El juego del tejo, también conocido en algunas regiones como rayuela, tiene un origen fascinante que combina elementos históricos, culturales y literarios. Su evolución a lo largo de los siglos lo ha convertido en un juego tradicional en muchas partes del mundo, con diversas variantes y significados.
1. Origen Histórico del Juego del Tejo
Europa Medieval y Renacentista (Siglos XV-XVI)
El tejo tiene raíces en Europa, específicamente en los siglos XV y XVI. Se cree que evolucionó a partir de juegos de lanzamiento de piedras practicados en la antigua Roma y la Edad Media. En esta época, los niños y adultos jugaban a trazar cuadros en el suelo y arrojar piedras o fichas siguiendo ciertas reglas, lo que luego daría forma a la rayuela o tejo.
Inspiración en la Divina Comedia de Dante Alighieri (Siglo XIV)
Uno de los orígenes más interesantes del juego está ligado a la literatura. Se dice que el tejo está inspirado en La Divina Comedia de Dante Alighieri, específicamente en la travesía del personaje principal, Dante, a través del Infierno, Purgatorio y Paraíso.
- La mecánica del juego imita este viaje, ya que el jugador debe avanzar por diferentes casillas sin caer en ciertas áreas, lo que simboliza el paso por distintas etapas del más allá sin caer en el “pozo del infierno”.
- Esta relación simbólica convirtió al juego en una forma de enseñanza sobre la moral y el destino del alma en la tradición cristiana medieval.

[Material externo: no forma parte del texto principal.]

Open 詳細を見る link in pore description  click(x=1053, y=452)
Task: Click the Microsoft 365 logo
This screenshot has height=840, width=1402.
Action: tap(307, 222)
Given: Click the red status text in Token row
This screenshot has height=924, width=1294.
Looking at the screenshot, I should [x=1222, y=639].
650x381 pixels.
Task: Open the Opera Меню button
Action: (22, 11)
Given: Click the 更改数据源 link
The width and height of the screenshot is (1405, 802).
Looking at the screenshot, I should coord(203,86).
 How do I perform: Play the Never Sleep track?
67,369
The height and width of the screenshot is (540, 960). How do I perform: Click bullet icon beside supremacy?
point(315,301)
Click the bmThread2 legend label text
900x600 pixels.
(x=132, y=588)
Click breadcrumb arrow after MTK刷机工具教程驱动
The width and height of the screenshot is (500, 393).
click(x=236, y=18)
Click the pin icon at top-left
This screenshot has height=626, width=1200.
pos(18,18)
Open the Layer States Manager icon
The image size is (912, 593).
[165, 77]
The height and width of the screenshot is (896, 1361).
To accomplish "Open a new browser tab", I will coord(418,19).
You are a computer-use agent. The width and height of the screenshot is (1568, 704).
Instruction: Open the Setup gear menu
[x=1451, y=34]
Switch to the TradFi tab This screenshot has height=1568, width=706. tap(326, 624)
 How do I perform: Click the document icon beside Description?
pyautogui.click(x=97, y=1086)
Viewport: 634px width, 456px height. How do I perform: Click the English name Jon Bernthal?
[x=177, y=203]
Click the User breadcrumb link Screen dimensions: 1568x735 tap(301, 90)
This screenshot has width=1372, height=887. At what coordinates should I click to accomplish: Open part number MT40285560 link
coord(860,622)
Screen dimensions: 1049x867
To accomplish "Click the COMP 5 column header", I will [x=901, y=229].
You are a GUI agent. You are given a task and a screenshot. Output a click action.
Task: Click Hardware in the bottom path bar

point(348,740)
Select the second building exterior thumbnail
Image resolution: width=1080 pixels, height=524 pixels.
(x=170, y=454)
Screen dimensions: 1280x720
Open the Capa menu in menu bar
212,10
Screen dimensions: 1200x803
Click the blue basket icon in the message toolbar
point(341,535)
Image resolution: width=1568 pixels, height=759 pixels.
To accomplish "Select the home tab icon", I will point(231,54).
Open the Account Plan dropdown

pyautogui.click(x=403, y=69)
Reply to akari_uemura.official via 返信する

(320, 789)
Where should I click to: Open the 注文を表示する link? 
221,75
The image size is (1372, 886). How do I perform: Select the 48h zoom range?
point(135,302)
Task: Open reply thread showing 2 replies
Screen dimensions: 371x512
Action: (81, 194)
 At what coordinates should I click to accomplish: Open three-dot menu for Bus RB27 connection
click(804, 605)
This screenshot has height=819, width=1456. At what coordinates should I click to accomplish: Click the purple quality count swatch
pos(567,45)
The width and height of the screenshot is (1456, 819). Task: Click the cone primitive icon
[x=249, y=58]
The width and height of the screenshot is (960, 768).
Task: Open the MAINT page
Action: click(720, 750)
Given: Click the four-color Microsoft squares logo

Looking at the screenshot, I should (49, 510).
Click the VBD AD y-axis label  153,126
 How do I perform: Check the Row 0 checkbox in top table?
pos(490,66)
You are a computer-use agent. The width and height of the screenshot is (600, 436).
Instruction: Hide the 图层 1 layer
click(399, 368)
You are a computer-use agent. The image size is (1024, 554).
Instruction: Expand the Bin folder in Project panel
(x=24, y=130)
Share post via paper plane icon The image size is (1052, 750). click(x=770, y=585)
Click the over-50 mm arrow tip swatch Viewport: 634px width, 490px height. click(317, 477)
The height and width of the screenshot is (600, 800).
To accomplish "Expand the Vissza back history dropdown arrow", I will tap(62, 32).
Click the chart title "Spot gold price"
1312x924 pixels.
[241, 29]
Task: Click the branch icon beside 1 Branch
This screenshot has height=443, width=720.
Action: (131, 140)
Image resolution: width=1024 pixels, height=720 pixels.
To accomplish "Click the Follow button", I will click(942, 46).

Expansión y Variaciones en el Siglo XVI
Durante el Renacimiento, el juego se expandió por Europa, siendo practicado por niños y adultos en plazas y caminos. En Francia se conoció como marelle, en Inglaterra como hopscotch, y en España y América Latina como rayuela o tejo.
2. Desarrollo y Expansión del Juego
Siglo XVII-XIX: Difusión en el Mundo
El juego se popularizó en Europa y posteriormente en América Latina con la colonización. Se jugaba en calles y patios de escuela con reglas adaptadas a cada región.
Siglo XX: Un Juego Tradicional Infantil
En el siglo pasado, el tejo o rayuela se convirtió en un juego común entre los niños, con variantes locales que mantenían la esencia del desafío de equilibrio y precisión.
3. Significado Cultural y Simbólico
Más que un Juego: Un Viaje Espiritual
El tejo no solo es un juego de destreza, sino que en sus inicios tenía una carga simbólica. Representaba el tránsito del alma a través de diferentes etapas, con la dificultad de no caer en la condenación.
Un Elemento de la Historia y la Memoria Colectiva
En lugares como el Castillo de Arévalo, su inclusión evocaba recuerdos de la infancia y la continuidad de una tradición europea centenaria.